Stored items
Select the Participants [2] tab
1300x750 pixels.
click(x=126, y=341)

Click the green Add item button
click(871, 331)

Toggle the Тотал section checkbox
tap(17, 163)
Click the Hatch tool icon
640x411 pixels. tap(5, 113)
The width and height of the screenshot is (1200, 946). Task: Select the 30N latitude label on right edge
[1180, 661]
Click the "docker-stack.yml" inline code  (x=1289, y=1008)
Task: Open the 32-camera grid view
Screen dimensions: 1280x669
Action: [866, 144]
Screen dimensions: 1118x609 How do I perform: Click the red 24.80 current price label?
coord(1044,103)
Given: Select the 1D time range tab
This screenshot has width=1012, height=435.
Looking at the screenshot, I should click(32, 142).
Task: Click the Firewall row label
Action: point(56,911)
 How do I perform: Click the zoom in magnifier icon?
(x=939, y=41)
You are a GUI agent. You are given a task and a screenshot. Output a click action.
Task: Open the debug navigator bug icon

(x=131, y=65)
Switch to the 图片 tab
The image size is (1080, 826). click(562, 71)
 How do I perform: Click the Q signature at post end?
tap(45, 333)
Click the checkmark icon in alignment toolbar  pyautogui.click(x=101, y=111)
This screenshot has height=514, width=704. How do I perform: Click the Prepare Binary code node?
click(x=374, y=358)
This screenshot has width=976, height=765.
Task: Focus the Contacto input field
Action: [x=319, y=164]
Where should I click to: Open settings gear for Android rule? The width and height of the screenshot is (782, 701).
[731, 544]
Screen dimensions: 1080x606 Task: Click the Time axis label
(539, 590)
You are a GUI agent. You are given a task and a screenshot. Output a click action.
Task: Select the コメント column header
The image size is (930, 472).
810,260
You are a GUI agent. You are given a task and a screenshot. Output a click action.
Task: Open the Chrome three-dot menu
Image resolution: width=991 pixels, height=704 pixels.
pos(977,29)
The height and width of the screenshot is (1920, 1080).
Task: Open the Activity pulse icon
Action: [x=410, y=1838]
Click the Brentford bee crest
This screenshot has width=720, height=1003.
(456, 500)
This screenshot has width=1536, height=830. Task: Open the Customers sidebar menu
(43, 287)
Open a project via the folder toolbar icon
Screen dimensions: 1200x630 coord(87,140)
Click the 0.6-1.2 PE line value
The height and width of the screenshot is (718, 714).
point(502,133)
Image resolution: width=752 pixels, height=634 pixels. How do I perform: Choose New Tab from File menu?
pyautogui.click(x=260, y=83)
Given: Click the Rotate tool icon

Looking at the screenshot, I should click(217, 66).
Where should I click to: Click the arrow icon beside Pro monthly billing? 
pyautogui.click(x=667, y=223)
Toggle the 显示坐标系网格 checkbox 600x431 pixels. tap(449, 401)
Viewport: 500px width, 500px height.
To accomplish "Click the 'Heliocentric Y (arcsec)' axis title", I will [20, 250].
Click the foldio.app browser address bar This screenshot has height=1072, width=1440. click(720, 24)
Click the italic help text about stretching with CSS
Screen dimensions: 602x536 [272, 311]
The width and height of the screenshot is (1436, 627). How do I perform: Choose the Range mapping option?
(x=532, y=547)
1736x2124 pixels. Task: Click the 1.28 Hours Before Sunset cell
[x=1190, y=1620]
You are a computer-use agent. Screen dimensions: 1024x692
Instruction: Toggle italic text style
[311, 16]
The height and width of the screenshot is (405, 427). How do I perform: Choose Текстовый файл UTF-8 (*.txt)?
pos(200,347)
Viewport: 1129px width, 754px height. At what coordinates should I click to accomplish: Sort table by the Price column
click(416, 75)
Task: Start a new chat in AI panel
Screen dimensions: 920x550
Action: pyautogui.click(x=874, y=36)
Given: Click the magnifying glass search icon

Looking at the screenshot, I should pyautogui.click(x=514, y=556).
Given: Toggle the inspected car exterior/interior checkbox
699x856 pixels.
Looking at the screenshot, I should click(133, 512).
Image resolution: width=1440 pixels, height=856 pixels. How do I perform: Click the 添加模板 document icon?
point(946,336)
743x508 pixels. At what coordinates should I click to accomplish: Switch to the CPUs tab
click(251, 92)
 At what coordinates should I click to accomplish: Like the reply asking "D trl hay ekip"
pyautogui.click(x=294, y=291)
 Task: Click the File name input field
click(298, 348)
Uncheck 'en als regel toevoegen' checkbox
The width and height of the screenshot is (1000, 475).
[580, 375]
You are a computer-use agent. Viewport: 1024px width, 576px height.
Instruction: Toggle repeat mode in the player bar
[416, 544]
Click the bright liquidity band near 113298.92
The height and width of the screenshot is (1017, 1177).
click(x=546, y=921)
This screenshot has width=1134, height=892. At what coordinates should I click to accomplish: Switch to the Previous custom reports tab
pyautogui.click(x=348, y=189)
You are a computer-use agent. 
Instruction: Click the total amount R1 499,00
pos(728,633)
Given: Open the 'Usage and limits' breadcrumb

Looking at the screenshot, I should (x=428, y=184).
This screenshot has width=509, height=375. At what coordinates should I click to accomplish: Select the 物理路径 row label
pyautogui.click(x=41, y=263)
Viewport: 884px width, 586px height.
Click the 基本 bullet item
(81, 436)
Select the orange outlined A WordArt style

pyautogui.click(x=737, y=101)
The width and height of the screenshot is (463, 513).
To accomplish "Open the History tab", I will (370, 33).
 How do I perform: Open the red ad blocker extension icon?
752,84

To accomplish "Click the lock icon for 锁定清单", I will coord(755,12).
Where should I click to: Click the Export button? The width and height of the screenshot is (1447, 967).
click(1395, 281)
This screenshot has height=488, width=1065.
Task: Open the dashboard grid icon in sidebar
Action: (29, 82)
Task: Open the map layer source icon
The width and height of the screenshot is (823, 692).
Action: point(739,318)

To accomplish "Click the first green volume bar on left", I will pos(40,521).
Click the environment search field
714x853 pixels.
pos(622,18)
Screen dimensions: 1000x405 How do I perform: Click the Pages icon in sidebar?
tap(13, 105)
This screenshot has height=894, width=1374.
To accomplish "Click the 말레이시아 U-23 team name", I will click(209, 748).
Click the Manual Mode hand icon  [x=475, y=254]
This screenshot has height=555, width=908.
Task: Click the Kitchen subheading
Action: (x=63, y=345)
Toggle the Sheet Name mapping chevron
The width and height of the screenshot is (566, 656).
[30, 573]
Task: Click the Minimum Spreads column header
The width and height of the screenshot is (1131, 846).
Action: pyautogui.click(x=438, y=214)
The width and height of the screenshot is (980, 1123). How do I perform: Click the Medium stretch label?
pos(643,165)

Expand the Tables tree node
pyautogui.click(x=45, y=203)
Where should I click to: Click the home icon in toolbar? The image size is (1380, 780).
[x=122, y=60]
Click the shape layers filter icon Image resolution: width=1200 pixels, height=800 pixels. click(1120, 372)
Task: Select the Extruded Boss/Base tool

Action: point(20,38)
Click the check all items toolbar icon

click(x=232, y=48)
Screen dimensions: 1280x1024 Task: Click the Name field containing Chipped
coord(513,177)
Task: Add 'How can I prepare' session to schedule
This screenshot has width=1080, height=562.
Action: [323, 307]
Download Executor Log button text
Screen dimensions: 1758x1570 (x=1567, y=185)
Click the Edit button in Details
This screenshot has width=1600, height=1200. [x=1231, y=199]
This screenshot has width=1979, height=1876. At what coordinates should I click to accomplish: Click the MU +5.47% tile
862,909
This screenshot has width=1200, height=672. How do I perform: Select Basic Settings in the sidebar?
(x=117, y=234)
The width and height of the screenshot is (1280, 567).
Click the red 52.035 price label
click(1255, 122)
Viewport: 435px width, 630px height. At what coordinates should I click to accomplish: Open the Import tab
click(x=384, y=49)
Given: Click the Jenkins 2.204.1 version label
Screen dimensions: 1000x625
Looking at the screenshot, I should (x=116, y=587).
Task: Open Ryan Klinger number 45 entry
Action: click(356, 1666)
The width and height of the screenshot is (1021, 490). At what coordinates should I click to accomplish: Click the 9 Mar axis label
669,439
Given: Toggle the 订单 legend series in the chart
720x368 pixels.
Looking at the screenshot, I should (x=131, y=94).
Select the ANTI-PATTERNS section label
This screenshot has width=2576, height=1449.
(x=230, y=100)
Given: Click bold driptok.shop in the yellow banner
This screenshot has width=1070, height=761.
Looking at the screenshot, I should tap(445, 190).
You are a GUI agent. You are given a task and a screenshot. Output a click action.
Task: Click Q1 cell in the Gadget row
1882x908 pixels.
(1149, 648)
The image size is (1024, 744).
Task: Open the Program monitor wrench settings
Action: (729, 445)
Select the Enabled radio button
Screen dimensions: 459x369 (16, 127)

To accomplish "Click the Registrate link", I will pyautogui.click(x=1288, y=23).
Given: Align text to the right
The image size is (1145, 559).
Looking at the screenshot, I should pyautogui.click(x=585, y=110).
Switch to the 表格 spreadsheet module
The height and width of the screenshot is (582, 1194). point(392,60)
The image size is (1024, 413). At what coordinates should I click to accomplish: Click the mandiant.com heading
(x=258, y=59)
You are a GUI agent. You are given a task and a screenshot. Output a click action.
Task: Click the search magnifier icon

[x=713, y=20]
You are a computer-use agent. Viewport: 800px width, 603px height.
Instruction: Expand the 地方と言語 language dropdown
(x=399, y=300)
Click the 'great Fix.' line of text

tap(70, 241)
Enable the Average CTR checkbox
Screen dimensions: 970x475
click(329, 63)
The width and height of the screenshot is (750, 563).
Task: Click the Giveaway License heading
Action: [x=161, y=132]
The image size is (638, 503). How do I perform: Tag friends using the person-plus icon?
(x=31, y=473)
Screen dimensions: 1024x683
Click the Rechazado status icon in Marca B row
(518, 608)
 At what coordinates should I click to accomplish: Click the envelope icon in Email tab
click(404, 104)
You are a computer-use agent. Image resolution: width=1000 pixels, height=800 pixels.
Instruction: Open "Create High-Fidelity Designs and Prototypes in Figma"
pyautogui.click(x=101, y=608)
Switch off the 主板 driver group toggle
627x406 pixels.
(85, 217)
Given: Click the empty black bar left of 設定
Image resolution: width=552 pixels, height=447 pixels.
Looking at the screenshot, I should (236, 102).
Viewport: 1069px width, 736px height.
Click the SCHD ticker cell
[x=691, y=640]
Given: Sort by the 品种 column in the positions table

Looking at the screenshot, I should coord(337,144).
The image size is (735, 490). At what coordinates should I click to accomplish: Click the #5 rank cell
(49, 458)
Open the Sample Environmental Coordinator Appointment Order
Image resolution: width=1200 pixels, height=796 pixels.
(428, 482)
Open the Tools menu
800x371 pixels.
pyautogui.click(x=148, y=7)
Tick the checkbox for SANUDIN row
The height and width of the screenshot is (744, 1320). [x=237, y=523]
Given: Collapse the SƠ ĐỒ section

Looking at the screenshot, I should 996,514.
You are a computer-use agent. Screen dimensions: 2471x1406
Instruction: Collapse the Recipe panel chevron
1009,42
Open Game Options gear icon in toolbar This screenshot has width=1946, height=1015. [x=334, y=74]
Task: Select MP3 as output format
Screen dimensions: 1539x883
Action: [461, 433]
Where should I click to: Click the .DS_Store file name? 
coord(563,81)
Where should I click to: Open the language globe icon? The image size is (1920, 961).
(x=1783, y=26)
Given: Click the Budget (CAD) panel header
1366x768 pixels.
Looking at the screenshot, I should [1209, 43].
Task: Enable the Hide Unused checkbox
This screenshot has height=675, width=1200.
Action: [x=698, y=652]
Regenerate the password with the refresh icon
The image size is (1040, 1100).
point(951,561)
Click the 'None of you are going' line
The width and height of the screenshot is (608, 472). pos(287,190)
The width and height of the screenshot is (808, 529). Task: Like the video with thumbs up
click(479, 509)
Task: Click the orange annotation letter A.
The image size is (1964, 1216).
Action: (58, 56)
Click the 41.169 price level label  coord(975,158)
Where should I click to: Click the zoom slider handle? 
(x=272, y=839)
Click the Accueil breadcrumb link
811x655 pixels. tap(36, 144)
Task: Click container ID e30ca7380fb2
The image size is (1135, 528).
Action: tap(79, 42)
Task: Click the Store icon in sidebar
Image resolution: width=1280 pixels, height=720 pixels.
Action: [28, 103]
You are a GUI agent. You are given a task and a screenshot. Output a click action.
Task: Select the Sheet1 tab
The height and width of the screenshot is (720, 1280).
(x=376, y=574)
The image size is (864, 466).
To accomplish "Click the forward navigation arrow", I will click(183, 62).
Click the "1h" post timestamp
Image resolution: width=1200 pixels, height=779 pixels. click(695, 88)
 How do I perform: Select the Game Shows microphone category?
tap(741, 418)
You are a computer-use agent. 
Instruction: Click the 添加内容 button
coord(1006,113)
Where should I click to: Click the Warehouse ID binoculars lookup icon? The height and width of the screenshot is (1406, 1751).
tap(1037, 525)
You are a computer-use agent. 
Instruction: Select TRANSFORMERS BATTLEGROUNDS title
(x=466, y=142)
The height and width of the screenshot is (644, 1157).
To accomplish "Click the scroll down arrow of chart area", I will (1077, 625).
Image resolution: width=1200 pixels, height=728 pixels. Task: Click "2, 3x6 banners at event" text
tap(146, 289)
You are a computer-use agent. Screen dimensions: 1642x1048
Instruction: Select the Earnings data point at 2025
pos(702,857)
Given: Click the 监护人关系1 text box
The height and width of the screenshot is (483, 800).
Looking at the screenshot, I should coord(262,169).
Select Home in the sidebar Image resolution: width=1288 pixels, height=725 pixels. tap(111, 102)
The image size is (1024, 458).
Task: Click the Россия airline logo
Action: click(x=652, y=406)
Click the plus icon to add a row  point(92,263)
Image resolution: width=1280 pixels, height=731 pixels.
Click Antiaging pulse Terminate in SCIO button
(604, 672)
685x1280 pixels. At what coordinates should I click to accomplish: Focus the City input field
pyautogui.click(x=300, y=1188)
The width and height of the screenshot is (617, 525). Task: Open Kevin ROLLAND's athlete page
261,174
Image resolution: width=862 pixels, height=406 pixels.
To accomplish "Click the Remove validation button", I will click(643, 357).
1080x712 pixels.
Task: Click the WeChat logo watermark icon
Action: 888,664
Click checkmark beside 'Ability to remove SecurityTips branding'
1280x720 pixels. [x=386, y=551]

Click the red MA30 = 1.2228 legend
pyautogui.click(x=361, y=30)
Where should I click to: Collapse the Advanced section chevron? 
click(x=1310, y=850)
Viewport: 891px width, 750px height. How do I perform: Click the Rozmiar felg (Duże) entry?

→ WHAT YOU WILL DO
Lines to set down from above: the line with "The image size is (864, 466).", the line with "You are a computer-use agent. Screen dimensions: 1642x1048", and every line between, each exactly as written.

→ OUTPUT
The image size is (864, 466).
To accomplish "Click the forward navigation arrow", I will click(183, 62).
Click the "1h" post timestamp
Image resolution: width=1200 pixels, height=779 pixels. click(695, 88)
 How do I perform: Select the Game Shows microphone category?
tap(741, 418)
You are a computer-use agent. 
Instruction: Click the 添加内容 button
coord(1006,113)
Where should I click to: Click the Warehouse ID binoculars lookup icon? The height and width of the screenshot is (1406, 1751).
tap(1037, 525)
You are a computer-use agent. 
Instruction: Select TRANSFORMERS BATTLEGROUNDS title
(x=466, y=142)
The height and width of the screenshot is (644, 1157).
To accomplish "Click the scroll down arrow of chart area", I will (1077, 625).
Image resolution: width=1200 pixels, height=728 pixels. Task: Click "2, 3x6 banners at event" text
tap(146, 289)
You are a computer-use agent. Screen dimensions: 1642x1048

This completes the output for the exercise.